Re: Does Unicode 4.1 change NFC?

From: Kenneth Whistler (kenw@sybase.com)
Date: Mon Apr 04 2005 - 16:05:13 CST

Next message: John Burger: "Re: Does Unicode 4.1 change NFC?"

Previous message: Peter Kirk: "Re: Does Unicode 4.1 change NFC?"
Maybe in reply to: Elliotte Rusty Harold: "Does Unicode 4.1 change NFC?"
Next in thread: John Burger: "Re: Does Unicode 4.1 change NFC?"
Reply: John Burger: "Re: Does Unicode 4.1 change NFC?"
Messages sorted by: [ date ] [ thread ] [ subject ] [ author ] [ attachment ]
Mail actions: [ respond to this message ] [ mail a new topic ]

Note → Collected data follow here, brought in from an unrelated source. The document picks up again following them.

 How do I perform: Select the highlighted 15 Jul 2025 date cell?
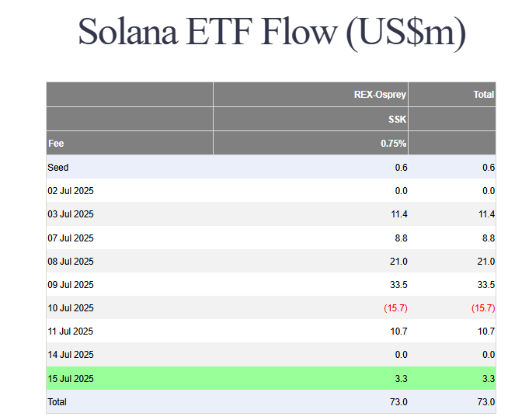point(71,379)
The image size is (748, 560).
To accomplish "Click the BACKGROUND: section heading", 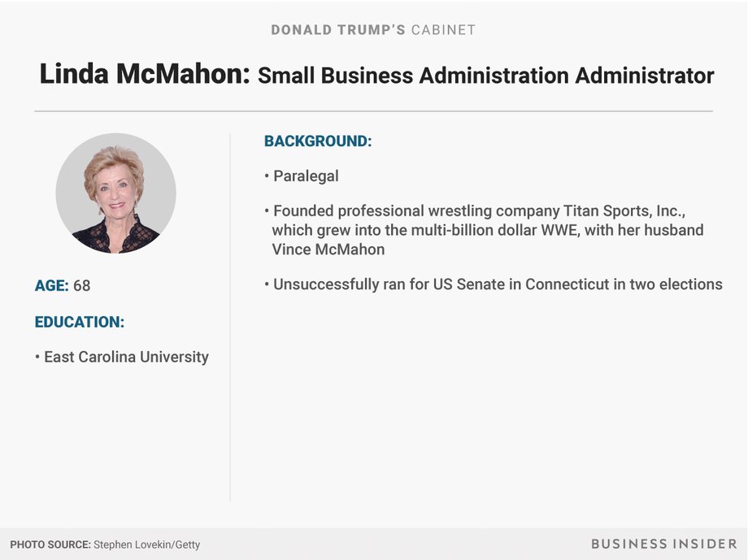I will (318, 141).
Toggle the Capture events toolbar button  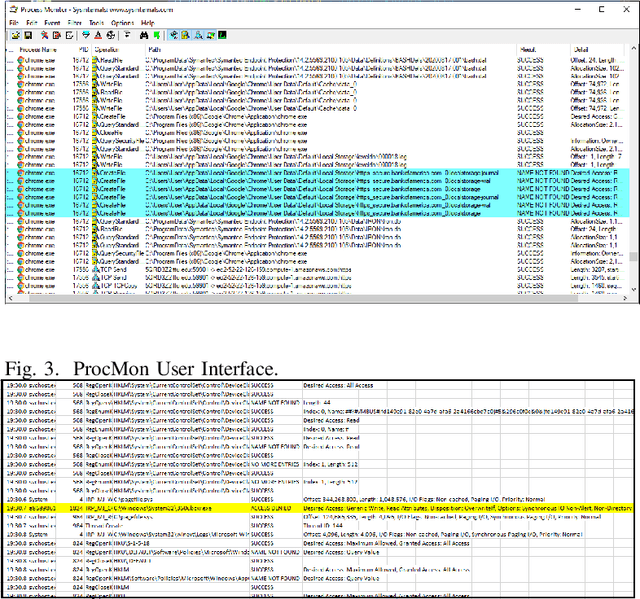(44, 34)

> >In any conformant Unicode 4.0.1 (or earlier) version of normalization,
> >U+FACF normalizes to (tada!) U+FACF. If it doesn't, the normalizer
^^^^^^^^^^^^^^^^^^^^^^^^^^^^^^^^^^^
> >isn't conformant. If sending U+FACF to such a normalizer crashes
> >an application, then shame on the programmer.
> >
> >
>
> The problem will of course come when new UCD data is fed into an old
> normaliser.

Actually, it will not. If a Unicode normalizer was a Unicode 4.0
normalizer, it will *stay* a Unicode 4.0 normalizer.

By the Unicode 4.0 spec, U+FACF (and unassigned code point)
normalized to U+FACF. (See above, emphasized now, to, well,
*emphasize* the point.)

If such a normalizer is fed Unicode 4.1 data, it will *still*
proceed to normalize conformantly, according to the Unicode 4.0
spec. The fact that there is an unassigned code point in the
data, and that the normalizer is not up to the 4.1 spec is
basically no issue to it. It just doesn't support any version
past Unicode 4.0, just as advertised (presumably) on the box.

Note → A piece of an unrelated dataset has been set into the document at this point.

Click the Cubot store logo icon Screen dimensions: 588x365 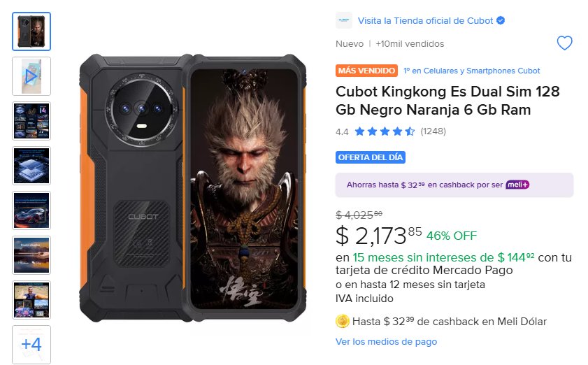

> You have made much in the past of the need not to change the
> normalisation algorithm,

The normalization *algorithm* has not changed.

Stability of normalized data has not been disturbed. Any
data in a normalization form by the Unicode 4.0 spec is *still*
in that normalized form by the Unicode 4.1 spec.

That does not and never does mean that an implementation does
not need to change to support extensions to the standard.

> not to add new classes of exceptions etc so
> that programs don't have to be rewritten for each new version, only the
> data needs to be updated.

In principle, one could write a normalization implementation to
be completely data driven, so that once it were written, it
could simply be handed the next version UCD data files, and it
would do the "right thing" with them. In practice, most implementations
predigest all the data and perform various internal optimizations
for either table size or speed or both. Such implementations need
to be updated when the standard is updated, and the implementers
generally understand the maintenance versus performance tradeoffs
they are making here.

> The sort of outcome I might well expect to see
> from this is a normaliser emitting surrogate pairs in UTF-8 or UTF-32.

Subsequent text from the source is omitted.